ACTIVITY: Skipping all pictures, print exactly the lines below from the one with "This screenshot has width=937, height=609." through the final line.

AVAILABLE DATA:
__________

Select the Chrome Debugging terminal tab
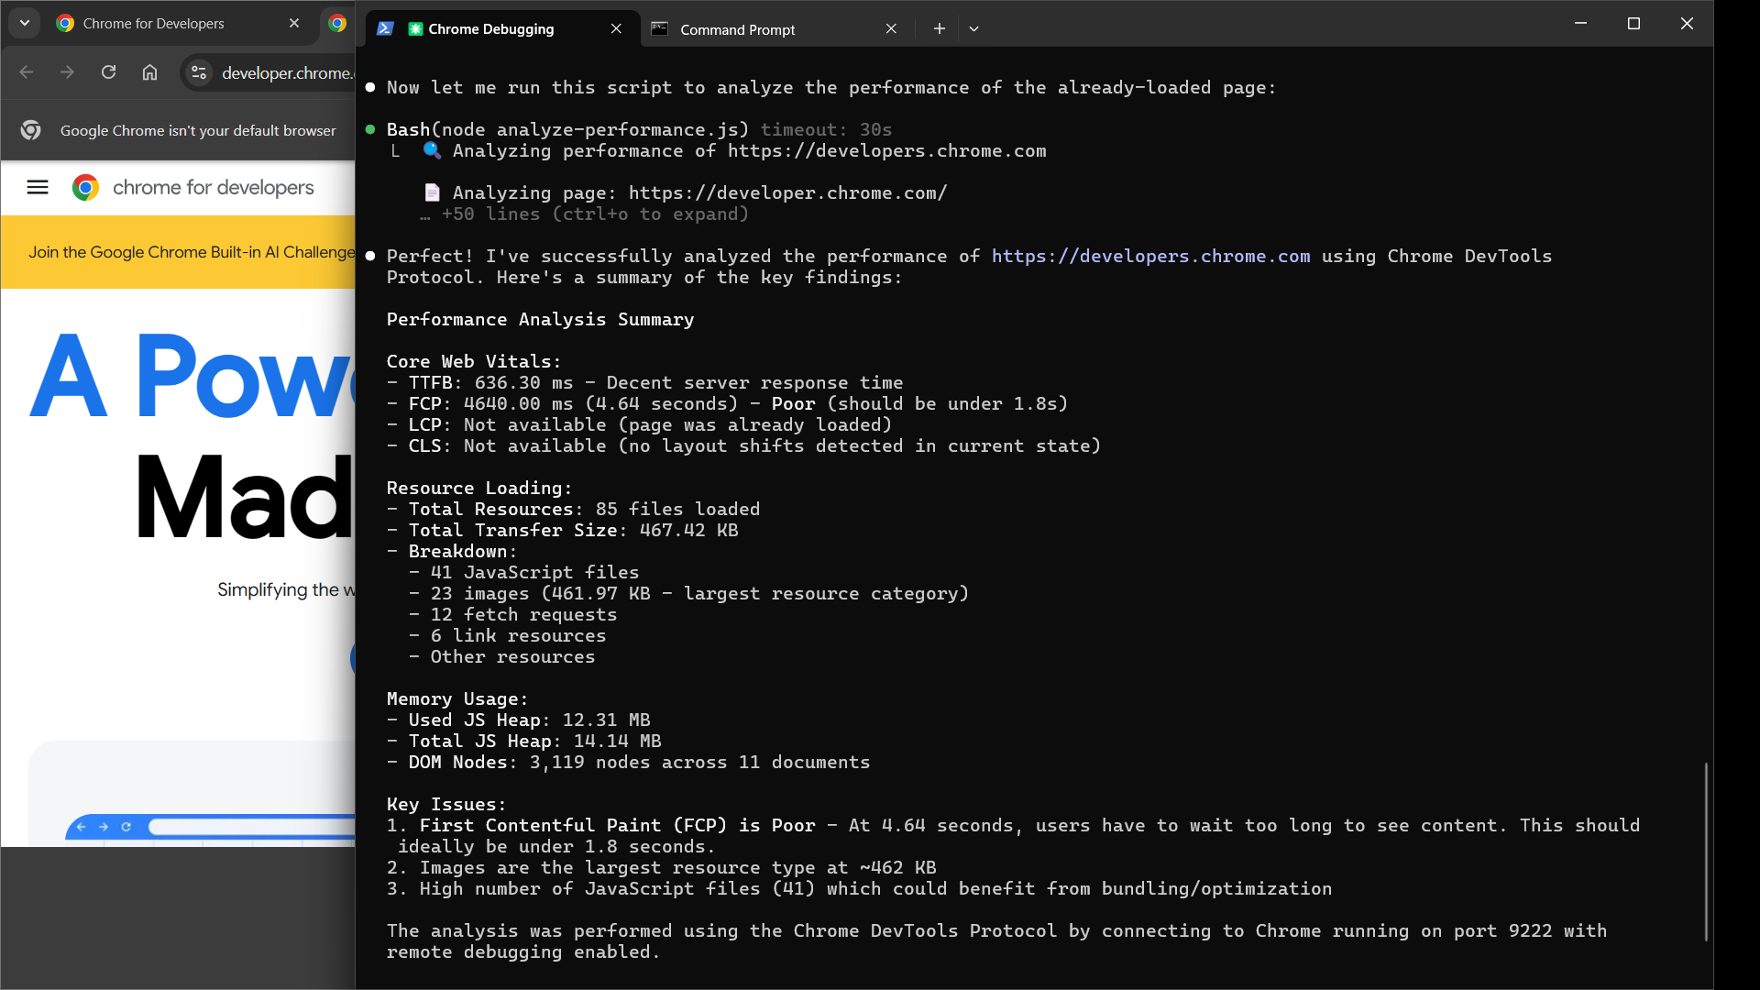Image resolution: width=1760 pixels, height=990 pixels. coord(490,29)
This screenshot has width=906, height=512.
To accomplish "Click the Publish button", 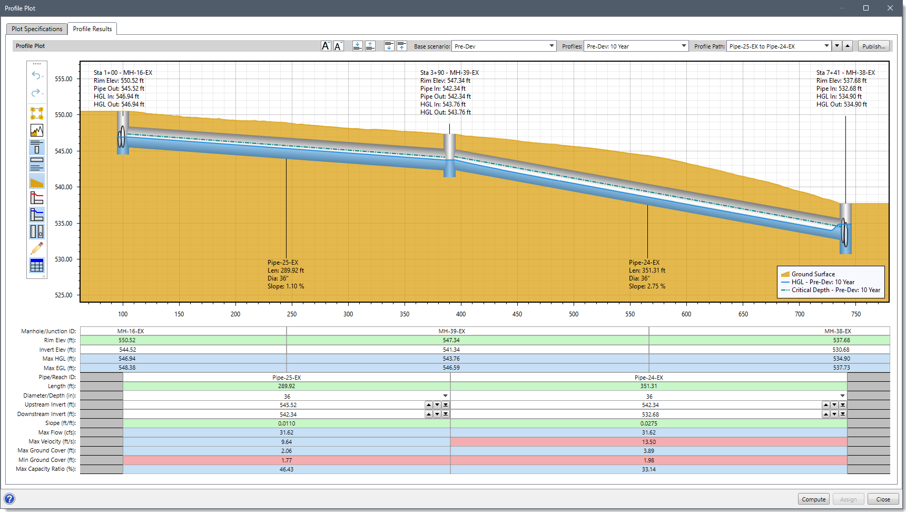I will pos(873,46).
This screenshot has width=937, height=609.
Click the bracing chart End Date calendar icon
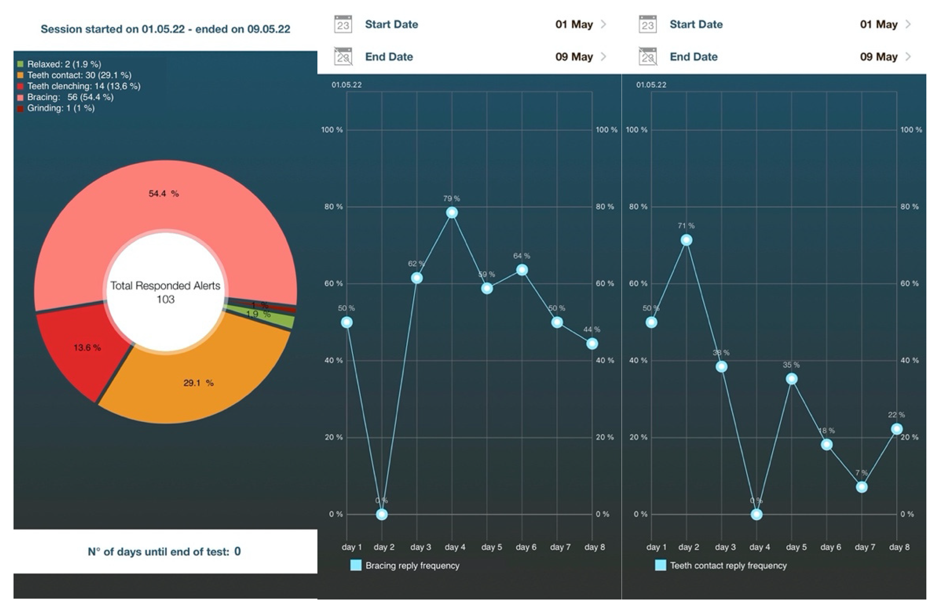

__________

SOLUTION TO THIS PROBLEM:
This screenshot has width=937, height=609.
Click the bracing chart End Date calendar icon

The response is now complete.